Why co-operatives should work as business entities

Why co-operatives should work as business entities

Proponents of co-operative societies have been asked to promote them as business entities to boost growth. They could supply farmers with inputs at subsidised costs, deliver real-time guidance (extension) to supplement public extension systems, said Godfrey Mayambala, who heads the Zirobwe Agali Awamu Agribusiness Training Association. (ZAABTA). They could also negotiate on behalf of farmers for reliable forward markets, provide quality assurance mechanisms to help farmers meet standards and provide produce handling/bulking facilities. “Currently, most co-operatives are still run like social enterprises, with low levels of commercialization. For example, there are co-operatives with well-established storage facilities whose utilization capacity is below 50%,” he said. He blamed it on weak governance and management structures, as well as laws. However, some flexibility is required to allow for innovations that enhance growth. He pointed out that ZAABTA has transformed from a small farmers in 2004 into a formidable company located in Zirobwe town. It is and is now a one stop centre for farmer services, reaching out to 4,321 farmers, on Tuesday. He was briefing a team of officials from the agriculture ministry, National Planning Authority, Alliance for a Green Revolution in Africa and Kilimo Trust.
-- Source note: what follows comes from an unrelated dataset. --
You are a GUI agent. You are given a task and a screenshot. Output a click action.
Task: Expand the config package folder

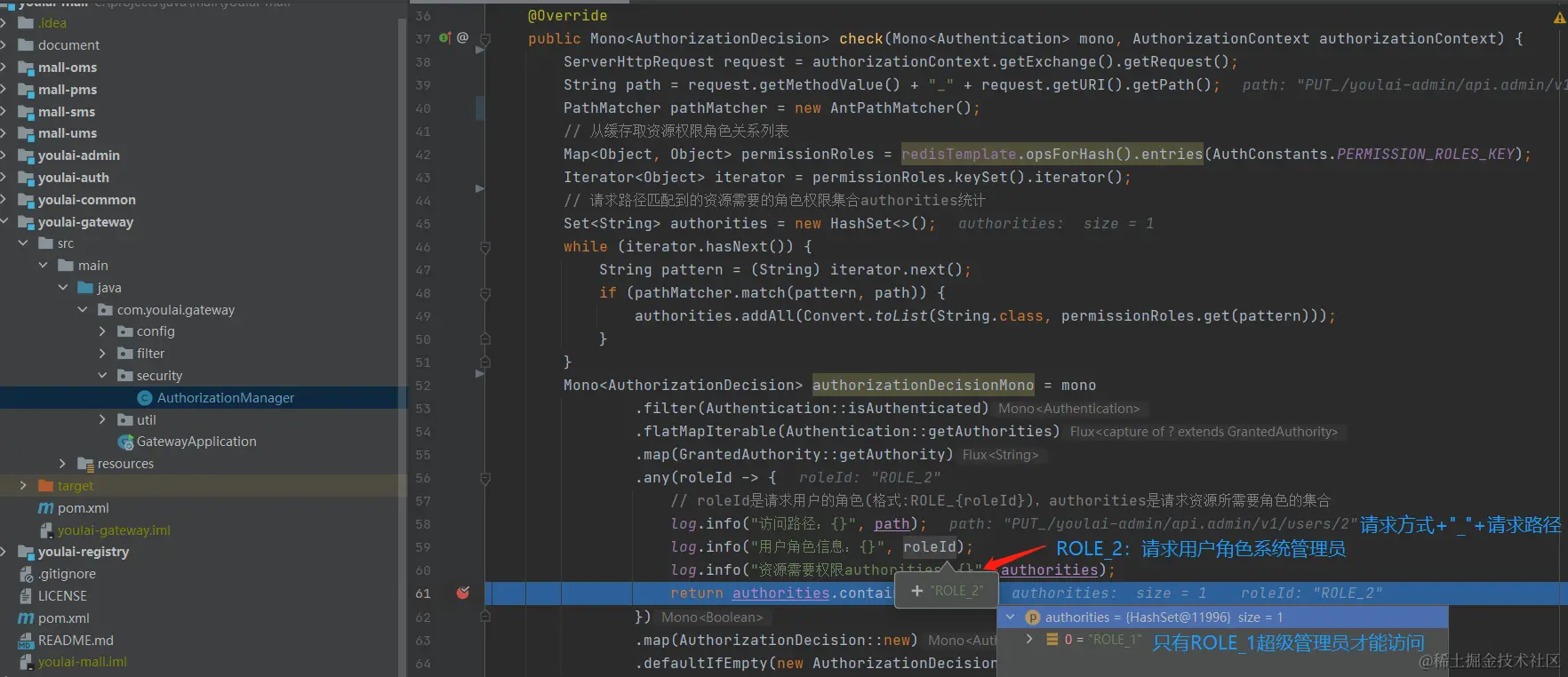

The team was in Luwero to assess the impact of the financial support extended to the association, progress and lessons that can be replicated in different parts of the country, under the Regional East Africa Community Trade in Staples (REACTS) project. REACTS is a three-year flagship regional project, supporting small-holder farming households and other value chain actors across the three East African countries Uganda, Kenya and Rwanda, to exploit structured national, regional and opportunistic international markets for agricultural products, according to Dr Birungi Korutaro, the Kilimo Trust country team leader. REACTS-II commenced on April 1, last year and will end on March 3, 2021. The project is funded by the Alliance for a Green Revolution in Africa (AGRA) and is implemented by Kilimo Trust.

ZAABTA embraces business model

Four years ago, ZAABTA, with support from Sasakawa Global2000 set up one-stop centres and drafted an implementation manual for farmers. However, when the support from the project ended, the farmers did not have business approaches to sustain the initiative. ZAABTA then identified financial and technical partners for support to help establish a grain marketing project as an income generating activity for the association. Under this initiative, grain is collected with the help of village agents spread across the districts of Luwero, Nakaseke, Nakasongola, Kayunga and Mukono. The grain is dried to the required standards, cleaned and stored in the 500 metric tonne facility owned by the association, as they scout competitive prices. Currently, farmers have the option of selling their grain at the produce stores close to their locations or travel to the ZAABTA storage facility in Zirobwe town to sell their produce at a competitive price. A system of sales commissions has been designed to enable those participating in the transactions (mostly youth) to earn decently.

The REACTS II project is providing maize shellers and moisture metres to ensure all grain is kept at the store is properly handled. Other income-generating projects in the association have been started. They include maize milling, rice milling, extension services, loans for both inputs through the association’s SACCOS. They are now growing the export market according to Mayambala. At the moment, the association exports grain to Kenya, Rwanda and Tanzania, but the long-term plan is to export finished products, such as flour and graded rice, he said. “We have already started the process of getting the standard and necessary requirements from the Uganda National Bureau of Standards so that we can package our products in the recommended way for export,” Mayambala added.

What others say about the model

The AGRA country manager, Dr. John Jagwe, commended the model for creating decent employment for the youth through a commission reward system and ensuring strict observance of quality standards for the grain traded. He said this is positively contributing to the profile of grain sourced from Uganda. According to National Planning Authority (NPA), co-operatives can deliver social and economic growth like they did in the 1960s. He pointed out that they only got into problems when they were mismanaged by non-co-operators and political interference. “Co-operatives can, therefore, be run as businesses for profitability and, in return, the profits are equitability shared among members. As long as co-operatives are able to control the entire value chain, it makes more sense for them to operate as a business,” a statement from NPA said.